**What is being asked**
Rewrite these lines with "section" swapped for "panel" and everything else kept the same, omitting the pictures.

(Collected data)
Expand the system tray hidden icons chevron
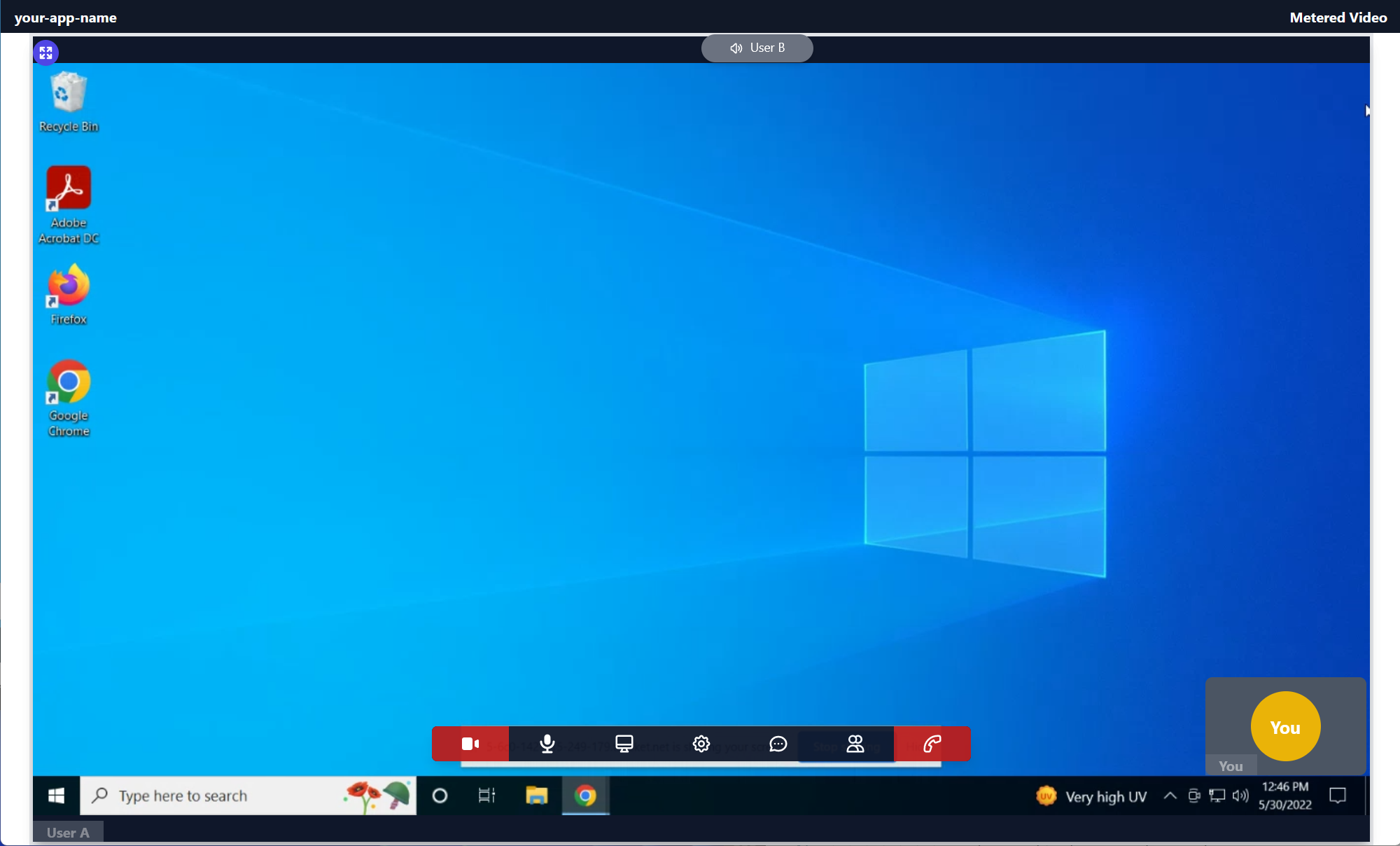Image resolution: width=1400 pixels, height=846 pixels. tap(1170, 796)
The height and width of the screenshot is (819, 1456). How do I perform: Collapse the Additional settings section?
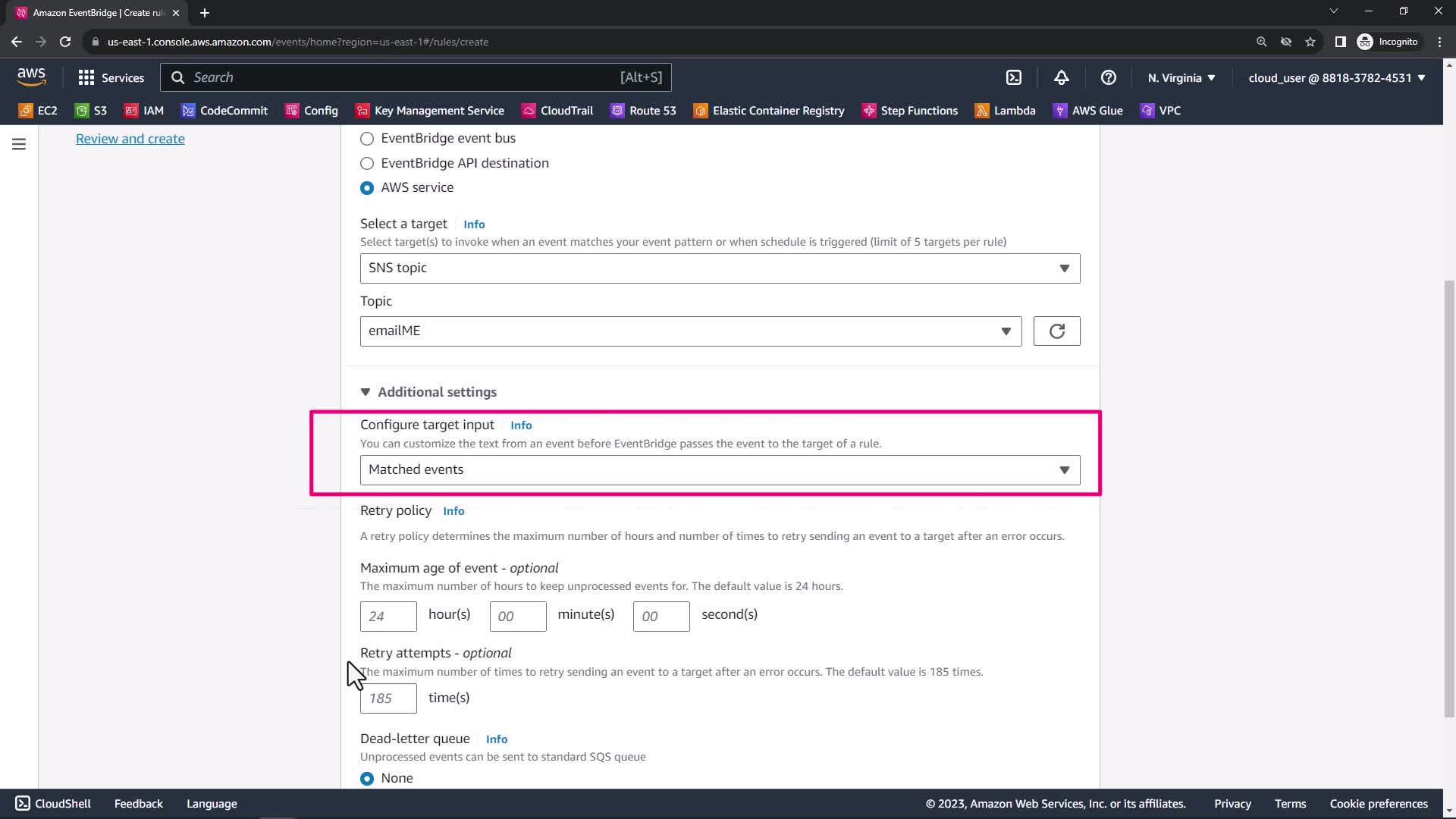pos(429,392)
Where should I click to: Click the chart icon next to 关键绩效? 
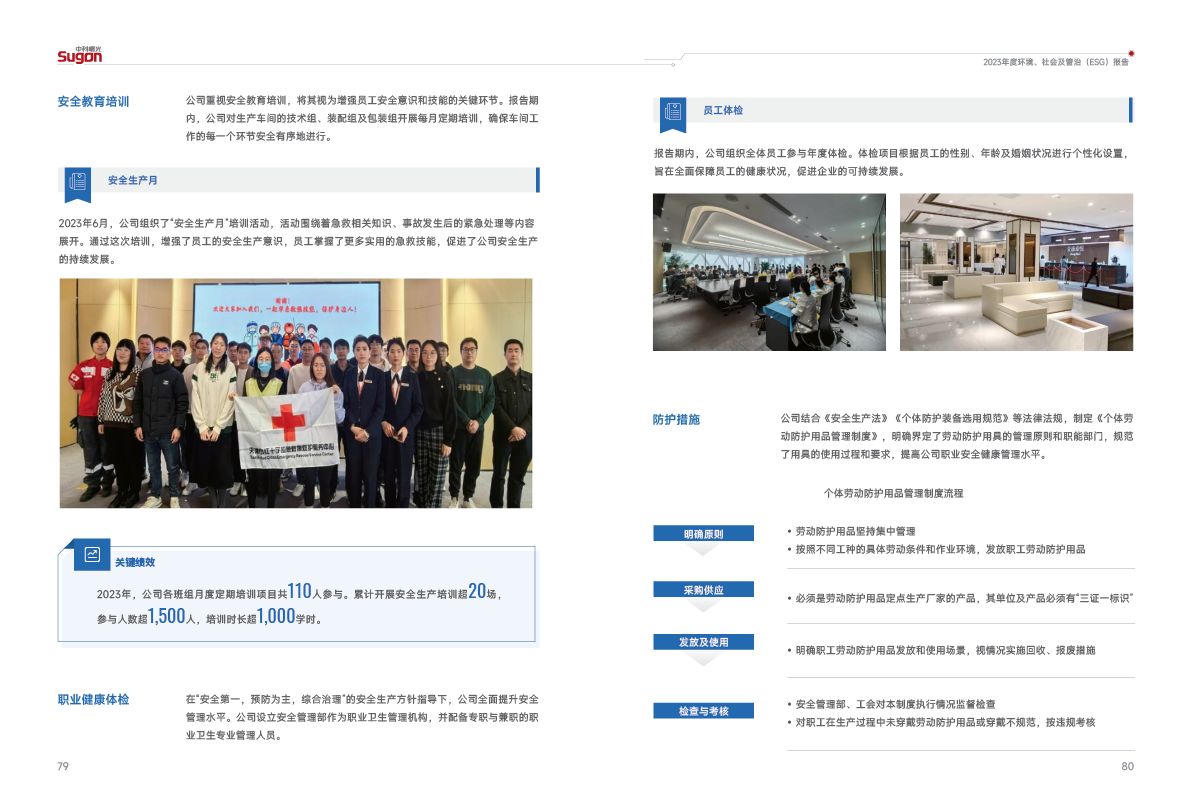(x=92, y=554)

**Problem solution**
Expand the system tray hidden icons chevron
Image resolution: width=1400 pixels, height=846 pixels. tap(1170, 796)
The height and width of the screenshot is (819, 1456). How do I perform: Collapse the Additional settings panel?
pos(429,392)
Where should I click to: Click the chart icon next to 关键绩效? 
(x=92, y=554)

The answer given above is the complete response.